A proteoglycan undergoes different modifications en route to the apical and basolateral surfaces of Madin-Darby canine kidney cells

We have grown polarized epithelial Madin-Darby canine kidney II (MDCK II) cells on filters in the presence of [S-35]sulfate, [H-3]glucosamine, or [S-35]cysteine/[S-35] methionine to study proteoglycan (PG) synthesis, sorting, and secretion to the apical and basolateral media. Whereas most of the [S-35] sulfate label was recovered in basolateral PGs, the [H-3] glucosamine label was predominantly incorporated into the glycosaminoglycan chains of apical PGs, indicating that basolateral PGs are more intensely sulfated than their apical counterparts. Expression of the PG serglycin with a green fluorescent protein tag (SG-GFP) in MDCK II cells produced a protein core secreted 85% apically, which was largely modified by chondroitin sulfate chains.

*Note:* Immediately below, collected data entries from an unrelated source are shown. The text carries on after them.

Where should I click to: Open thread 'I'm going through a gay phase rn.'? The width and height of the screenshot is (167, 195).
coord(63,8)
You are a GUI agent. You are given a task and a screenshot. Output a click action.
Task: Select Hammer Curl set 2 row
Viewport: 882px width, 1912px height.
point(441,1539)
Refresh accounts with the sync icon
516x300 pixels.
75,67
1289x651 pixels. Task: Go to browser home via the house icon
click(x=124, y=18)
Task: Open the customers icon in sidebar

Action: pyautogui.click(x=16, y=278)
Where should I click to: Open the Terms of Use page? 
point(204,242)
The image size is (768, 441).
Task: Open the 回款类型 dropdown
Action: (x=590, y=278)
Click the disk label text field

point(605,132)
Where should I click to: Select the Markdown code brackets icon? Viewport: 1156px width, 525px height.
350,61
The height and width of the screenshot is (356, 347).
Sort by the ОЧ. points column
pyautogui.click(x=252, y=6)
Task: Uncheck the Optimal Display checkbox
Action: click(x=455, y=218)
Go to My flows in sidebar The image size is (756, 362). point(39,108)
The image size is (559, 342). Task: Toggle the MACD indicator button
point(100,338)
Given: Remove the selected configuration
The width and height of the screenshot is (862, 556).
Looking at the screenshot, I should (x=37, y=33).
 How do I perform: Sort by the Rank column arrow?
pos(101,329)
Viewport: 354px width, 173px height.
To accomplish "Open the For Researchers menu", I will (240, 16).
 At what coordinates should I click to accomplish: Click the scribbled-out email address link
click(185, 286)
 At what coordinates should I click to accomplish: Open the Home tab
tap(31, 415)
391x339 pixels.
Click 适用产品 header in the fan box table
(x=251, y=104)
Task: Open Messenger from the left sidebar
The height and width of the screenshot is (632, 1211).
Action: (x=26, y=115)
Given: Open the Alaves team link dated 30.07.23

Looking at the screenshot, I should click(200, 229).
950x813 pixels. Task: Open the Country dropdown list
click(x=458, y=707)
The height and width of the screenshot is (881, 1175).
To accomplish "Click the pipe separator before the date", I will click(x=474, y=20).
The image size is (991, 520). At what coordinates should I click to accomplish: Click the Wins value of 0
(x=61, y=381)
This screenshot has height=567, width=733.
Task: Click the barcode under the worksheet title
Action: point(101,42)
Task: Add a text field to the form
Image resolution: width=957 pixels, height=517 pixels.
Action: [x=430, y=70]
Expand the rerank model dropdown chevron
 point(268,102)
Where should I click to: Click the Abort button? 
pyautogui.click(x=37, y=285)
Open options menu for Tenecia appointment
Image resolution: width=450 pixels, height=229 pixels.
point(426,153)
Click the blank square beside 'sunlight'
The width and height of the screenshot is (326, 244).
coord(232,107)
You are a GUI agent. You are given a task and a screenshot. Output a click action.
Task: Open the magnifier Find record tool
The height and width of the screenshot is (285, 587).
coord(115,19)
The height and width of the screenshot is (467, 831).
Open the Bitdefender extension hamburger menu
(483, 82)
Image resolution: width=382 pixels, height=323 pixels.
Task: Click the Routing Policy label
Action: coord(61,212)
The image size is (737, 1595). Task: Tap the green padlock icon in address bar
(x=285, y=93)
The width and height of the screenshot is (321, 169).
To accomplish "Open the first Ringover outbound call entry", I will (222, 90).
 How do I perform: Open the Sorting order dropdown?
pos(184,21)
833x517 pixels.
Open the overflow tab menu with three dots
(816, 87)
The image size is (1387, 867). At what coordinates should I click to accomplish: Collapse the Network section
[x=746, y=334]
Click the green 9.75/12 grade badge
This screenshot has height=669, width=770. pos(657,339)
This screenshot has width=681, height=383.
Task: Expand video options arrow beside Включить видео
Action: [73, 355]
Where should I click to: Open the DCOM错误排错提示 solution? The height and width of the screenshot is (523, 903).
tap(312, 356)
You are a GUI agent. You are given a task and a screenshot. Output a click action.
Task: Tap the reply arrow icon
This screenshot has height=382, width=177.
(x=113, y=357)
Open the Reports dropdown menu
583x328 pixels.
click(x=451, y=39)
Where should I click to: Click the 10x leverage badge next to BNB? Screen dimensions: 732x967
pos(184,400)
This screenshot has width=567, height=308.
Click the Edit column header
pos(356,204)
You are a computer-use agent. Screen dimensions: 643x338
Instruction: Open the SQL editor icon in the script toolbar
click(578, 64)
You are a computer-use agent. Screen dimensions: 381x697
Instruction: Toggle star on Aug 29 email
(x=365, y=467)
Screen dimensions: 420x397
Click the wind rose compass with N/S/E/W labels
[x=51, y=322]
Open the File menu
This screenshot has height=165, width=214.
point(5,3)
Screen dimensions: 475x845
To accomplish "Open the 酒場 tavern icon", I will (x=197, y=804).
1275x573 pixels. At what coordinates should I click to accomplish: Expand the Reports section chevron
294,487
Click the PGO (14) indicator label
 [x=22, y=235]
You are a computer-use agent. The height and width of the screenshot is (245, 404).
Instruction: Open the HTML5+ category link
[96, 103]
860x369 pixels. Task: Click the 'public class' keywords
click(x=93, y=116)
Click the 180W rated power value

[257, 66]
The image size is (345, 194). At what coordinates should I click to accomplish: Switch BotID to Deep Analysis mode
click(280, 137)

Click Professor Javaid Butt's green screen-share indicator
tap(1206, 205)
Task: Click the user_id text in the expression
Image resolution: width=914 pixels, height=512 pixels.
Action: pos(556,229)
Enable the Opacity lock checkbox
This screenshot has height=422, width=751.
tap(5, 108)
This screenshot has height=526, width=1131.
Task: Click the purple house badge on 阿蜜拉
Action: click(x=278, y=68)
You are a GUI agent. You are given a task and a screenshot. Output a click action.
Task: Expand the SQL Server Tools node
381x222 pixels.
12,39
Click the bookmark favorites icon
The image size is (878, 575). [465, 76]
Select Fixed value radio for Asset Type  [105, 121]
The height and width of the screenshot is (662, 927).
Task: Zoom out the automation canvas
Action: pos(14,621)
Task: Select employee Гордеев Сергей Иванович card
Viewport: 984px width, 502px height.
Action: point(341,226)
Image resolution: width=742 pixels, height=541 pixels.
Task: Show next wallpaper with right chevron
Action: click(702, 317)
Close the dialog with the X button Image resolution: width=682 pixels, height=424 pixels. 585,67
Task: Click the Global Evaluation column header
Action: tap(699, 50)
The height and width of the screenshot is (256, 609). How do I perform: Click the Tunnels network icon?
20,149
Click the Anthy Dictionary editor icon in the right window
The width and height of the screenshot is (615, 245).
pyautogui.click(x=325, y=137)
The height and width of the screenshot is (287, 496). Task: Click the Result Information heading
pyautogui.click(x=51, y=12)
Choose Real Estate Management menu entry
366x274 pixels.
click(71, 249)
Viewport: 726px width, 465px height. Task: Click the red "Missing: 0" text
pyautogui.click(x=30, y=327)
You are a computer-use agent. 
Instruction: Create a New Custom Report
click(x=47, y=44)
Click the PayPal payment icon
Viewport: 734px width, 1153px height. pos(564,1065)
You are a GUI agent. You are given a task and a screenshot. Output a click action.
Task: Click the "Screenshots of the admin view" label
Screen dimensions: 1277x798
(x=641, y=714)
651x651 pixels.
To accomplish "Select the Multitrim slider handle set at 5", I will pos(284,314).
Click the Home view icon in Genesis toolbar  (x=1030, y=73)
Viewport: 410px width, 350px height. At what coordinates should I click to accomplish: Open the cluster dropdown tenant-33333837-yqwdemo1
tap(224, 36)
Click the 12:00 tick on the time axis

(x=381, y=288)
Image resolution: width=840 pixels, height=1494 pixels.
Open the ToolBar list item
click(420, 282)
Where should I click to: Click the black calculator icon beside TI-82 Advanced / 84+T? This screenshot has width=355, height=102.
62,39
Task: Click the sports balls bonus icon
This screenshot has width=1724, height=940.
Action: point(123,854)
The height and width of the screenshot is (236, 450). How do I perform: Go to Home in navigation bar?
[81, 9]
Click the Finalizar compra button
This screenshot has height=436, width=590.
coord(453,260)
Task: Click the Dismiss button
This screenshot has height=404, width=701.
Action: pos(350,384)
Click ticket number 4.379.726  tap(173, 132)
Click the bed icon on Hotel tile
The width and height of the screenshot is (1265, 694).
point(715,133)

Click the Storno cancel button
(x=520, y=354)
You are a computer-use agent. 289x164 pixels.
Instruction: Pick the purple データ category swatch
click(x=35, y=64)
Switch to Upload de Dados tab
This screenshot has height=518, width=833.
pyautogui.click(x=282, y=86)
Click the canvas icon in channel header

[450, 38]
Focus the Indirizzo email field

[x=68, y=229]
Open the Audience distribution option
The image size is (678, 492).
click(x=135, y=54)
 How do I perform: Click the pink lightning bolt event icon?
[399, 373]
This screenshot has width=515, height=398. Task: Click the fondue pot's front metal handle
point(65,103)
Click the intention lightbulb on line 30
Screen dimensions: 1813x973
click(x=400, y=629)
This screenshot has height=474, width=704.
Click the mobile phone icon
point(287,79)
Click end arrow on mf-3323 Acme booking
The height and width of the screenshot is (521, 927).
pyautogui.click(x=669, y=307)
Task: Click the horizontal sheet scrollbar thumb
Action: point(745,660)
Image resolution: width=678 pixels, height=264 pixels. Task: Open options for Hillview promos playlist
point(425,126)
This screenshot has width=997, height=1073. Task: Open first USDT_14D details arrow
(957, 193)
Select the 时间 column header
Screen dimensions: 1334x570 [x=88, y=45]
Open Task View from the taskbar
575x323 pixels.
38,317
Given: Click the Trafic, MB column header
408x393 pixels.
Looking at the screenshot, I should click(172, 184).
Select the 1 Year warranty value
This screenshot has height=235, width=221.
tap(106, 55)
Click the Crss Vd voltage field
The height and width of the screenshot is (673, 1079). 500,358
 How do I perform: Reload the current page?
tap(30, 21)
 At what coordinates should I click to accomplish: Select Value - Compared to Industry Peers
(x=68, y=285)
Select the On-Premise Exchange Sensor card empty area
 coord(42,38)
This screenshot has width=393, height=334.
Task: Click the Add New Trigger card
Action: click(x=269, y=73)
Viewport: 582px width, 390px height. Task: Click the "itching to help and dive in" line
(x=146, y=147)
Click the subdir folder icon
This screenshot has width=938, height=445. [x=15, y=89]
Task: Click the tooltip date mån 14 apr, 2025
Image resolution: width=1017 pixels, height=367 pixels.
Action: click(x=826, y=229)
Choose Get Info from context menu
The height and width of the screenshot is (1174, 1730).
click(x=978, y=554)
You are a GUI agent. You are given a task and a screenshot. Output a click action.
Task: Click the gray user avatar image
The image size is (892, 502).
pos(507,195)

Surprisingly, the 15% of secreted SG-GFP molecules recovered basolaterally were more heavily sulfated and displayed a different sulfation pattern than the apical counterpart. More detailed studies of the differential modification of apically and basolaterally secreted SG-GFP indicate that the protein cores have been designated to apical and basolateral transport platforms before pathway-specific, post-translational modifications have been completed.